The mechanism by which chromosomal DNA molecules are held together: entrapment within cohesin rings?
Co-workers: Mrs Jean Metson, Dr Lana Strmecki, Dr Maurici Brunet Roig,Dr Thomas Gligoris, Dr Johanna Scheinost, Mr Jonathan Godwin, Ms Naomi Petela,Dr Martin Houlard,
Dr Madhusudhan Srinivasan, Mr James Rhodes, Dr Sugako Ogushi, Dr Christophe Chapard
One of the most important concepts in biology is that the properties of individual cells are determined by the chromosomes that they inherit. A key observation leading to this notion was that cell division is preceded by the meristemic division of its nucleus, namely the condensation of its chromosomes from interphase chromatin, the splitting of chromosomes into a pair of closely apposed sister chromatids, and their subsequent disjunction to opposite poles of the cell prior to its division, a process known as mitosis. We now know that the hereditary material of chromosomes is DNA and that each chromosome contains a single immensely long molecule that is usually replicated many hours before cells actually enter mitosis. What has remained mysterious until recently is what holds sister DNAs together. It has long been suspected but never proven that this “sister chromatid cohesion” has a crucial role in ensuring that microtubules pull sister DNAs in opposite directions. Equally mysterious has been the trigger for what is arguably the most dramatic and one of the most highly regulated events in the life of a eukaryotic cell, the sudden disjunction of sister chromatids at the metaphase to anaphase transition.
Work in our lab has shown that sister chromatids are held together by a multi-subunit complex called cohesin whose Smc1 and Smc3 subunits are rod shaped proteins with ABC-like ATPases at one end of 50nm long intra-molecular anti-parallel coiled coils. At the other ends are pseudo-symmetrical hinge domains that interact to create V shaped Smc1/Smc3 heterodimers. N- and C-terminal domains within cohesin’s third subunit, known as α kleisin, bind to Smc3 and Smc1 ATPase heads respectively, thereby creating a huge tripartite ring whose integrity is essential for holding sister DNAs together.
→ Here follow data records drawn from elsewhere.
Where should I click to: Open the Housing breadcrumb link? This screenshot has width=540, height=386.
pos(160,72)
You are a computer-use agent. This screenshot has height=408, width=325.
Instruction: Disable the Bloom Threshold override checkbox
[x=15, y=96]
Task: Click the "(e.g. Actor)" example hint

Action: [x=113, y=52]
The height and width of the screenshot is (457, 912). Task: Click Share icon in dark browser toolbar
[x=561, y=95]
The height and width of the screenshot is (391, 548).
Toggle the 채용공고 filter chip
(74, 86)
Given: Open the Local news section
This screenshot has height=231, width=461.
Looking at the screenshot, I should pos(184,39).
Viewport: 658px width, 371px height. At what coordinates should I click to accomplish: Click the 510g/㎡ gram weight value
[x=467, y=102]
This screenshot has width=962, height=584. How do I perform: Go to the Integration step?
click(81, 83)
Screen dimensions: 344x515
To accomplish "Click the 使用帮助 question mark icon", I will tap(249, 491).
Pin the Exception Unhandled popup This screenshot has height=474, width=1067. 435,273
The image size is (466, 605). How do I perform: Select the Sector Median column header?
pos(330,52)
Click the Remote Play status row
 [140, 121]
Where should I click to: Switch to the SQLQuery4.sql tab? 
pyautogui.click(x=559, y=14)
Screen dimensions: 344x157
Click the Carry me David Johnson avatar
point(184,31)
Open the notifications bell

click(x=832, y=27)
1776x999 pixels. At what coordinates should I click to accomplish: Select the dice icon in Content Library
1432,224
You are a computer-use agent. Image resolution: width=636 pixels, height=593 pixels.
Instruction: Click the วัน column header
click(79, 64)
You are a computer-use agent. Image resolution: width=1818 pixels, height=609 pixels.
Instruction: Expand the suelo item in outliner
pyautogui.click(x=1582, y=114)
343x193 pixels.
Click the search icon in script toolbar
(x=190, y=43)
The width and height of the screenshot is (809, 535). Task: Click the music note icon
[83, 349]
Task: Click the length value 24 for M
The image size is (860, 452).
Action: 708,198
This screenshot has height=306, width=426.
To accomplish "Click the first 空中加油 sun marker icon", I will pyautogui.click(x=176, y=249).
A thiol protease called separase opens the cohesin ring by cleaving its α kleisin subunit, which causes cohesin’s dissociation from chromosomes and triggers sister chromatid disjunction.
We have proposed that cohesin holds sister DNAs together by trapping them within its ring structure. As predicted by this hypothesis, linearization of a small circular chromosome permits chromatin fibres to slide through the cohesin ring and severs the connection between sister DNAs, while introduction of site-specific chemical cross links at the three interfaces between cohesin’s Smc1, Smc3, and a kleisin subunits traps circular sister DNAs inside a single, albeit huge, circular cohesin molecule even after protein denaturation.
The ring hypothesis raises many questions: does transient dissociation of cohesin’s hinge domains permit DNA entry, do its ABC-like ATPases facilitate this process and if so what is the role of the Scc2/Scc4 complex, how are sister DNAs trapped within a single ring, how are DNAs prevented from exiting the ring, how is the ring opened in prophase during mitosis when much cohesin (at least in animal cells) dissociates from chromosome arms without cleavage by separase, how is the latter prevented at centromeres by Sgo1, how stable are the connections between sister DNAs mediated by cohesin and can they be regenerated in the decade long period between pre-meiotic DNA replication and ovulation in humans, and finally does cohesin have an important role in regulating gene expression during interphase as suggested by the developmental defects associated with Cornelia de Lange syndrome, which is caused by Scc2 haplo-insufficiency? The ring hypothesis proposes a novel topological mechanism for connecting DNAs, namely protein-DNA catenation. It might be appropriate therefore to consider cohesin as a novel type of catenating enzyme or concatenase. A similar principle might lie behind the function of condensin, the Smc5/6 complex, and bacterial Smc-kleisin complexes. If so, protein-DNA catenation might be essential for the organization and segregation of all genomes on this planet. Much of our work is done using the yeast Saccharomyces cerevisiae but we also study the regulation of cohesion in mouse oocytes and the role of cohesin in postmitotic cells in Drosophila.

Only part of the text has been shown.